■ Set problem
Please quote the records word for word, starting at the line that contains "Viewport: 1682px width, 1008px" and ending at the final line of the records. Leave out the pictures.

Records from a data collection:

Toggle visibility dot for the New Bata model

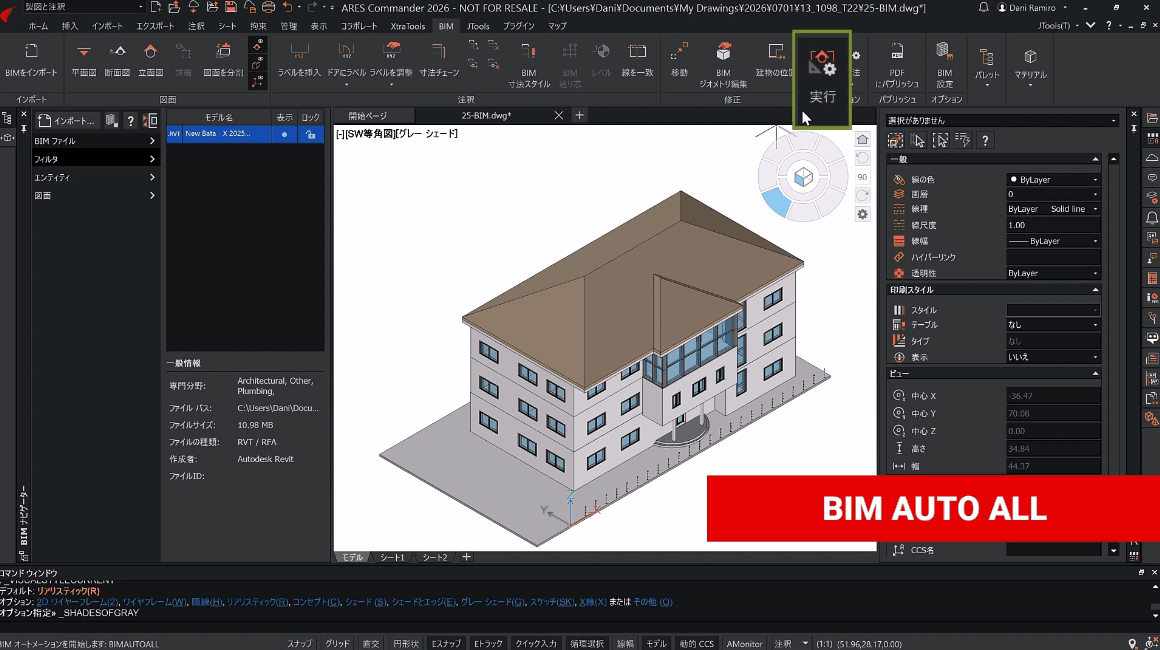(x=285, y=134)
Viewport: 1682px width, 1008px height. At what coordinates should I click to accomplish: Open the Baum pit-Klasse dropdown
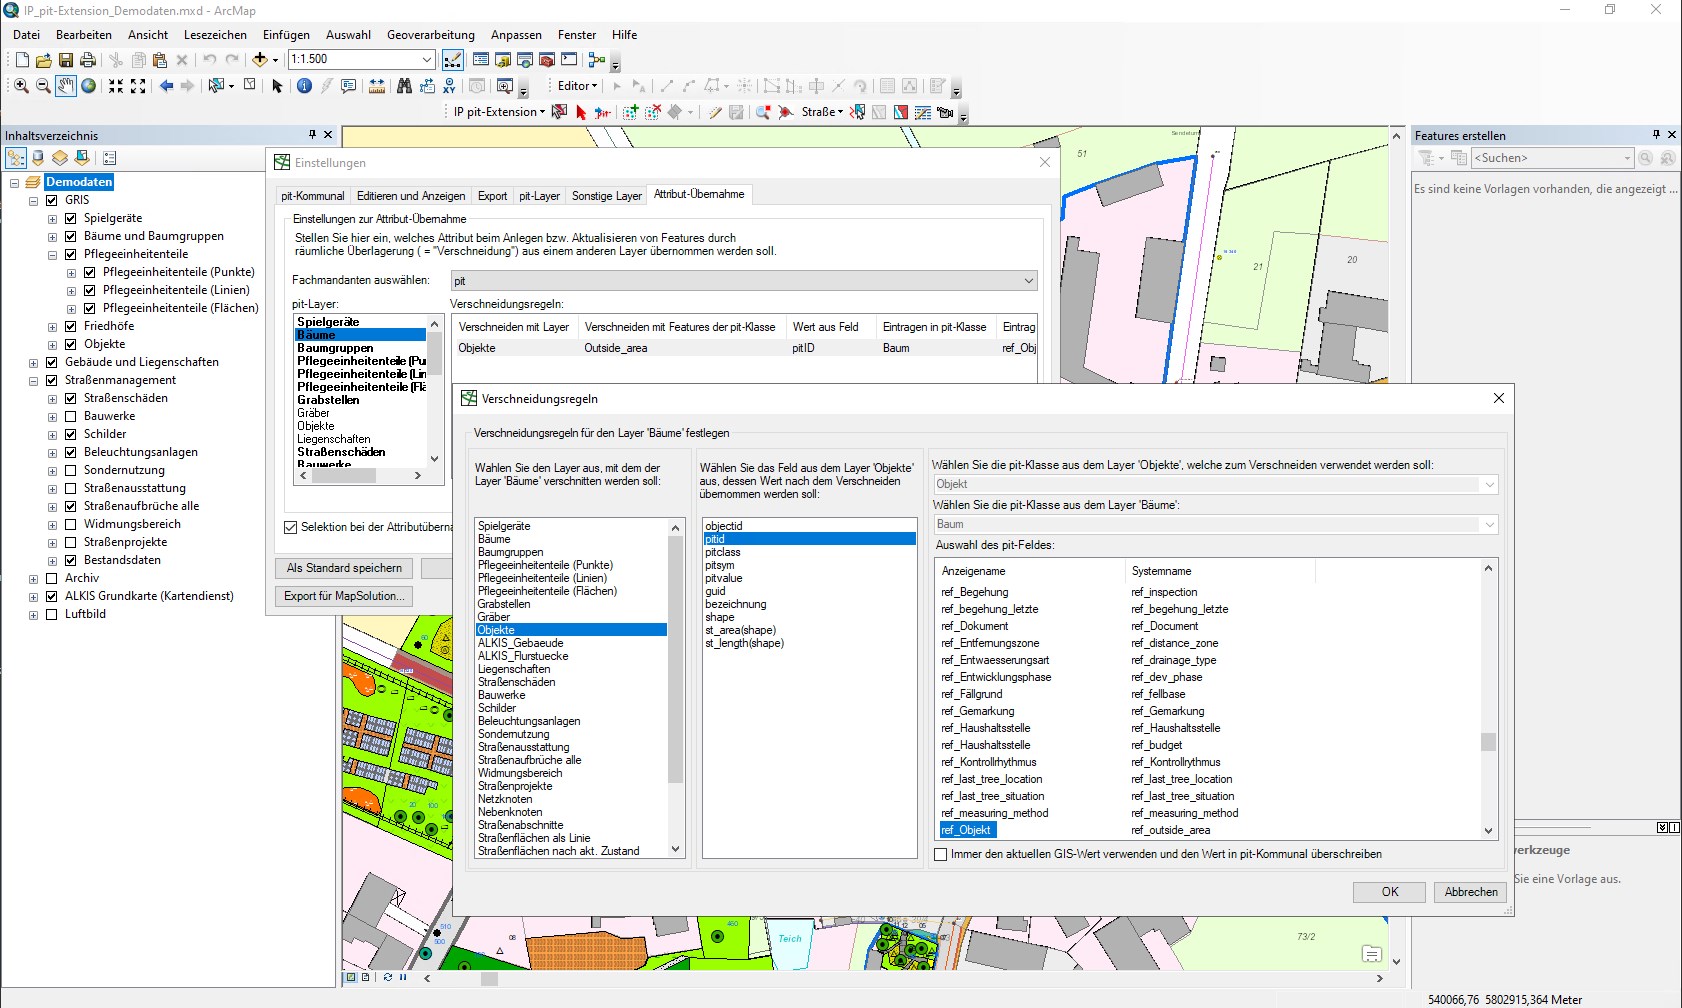click(x=1490, y=524)
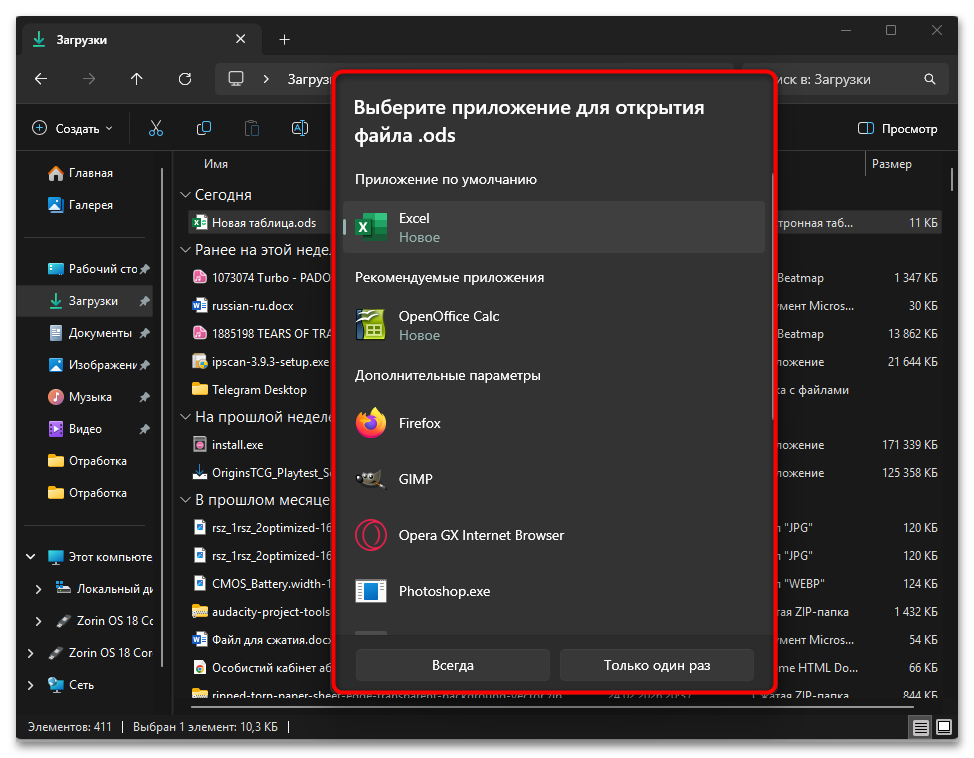Open "Документы" in the sidebar
This screenshot has height=758, width=974.
[99, 333]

■ Exercise output
Viewport: 1682px width, 1008px height. At what coordinates should I click to accomplish: Open the Baum pit-Klasse dropdown
click(x=1490, y=524)
Open "Документы" in the sidebar
This screenshot has height=758, width=974.
[99, 333]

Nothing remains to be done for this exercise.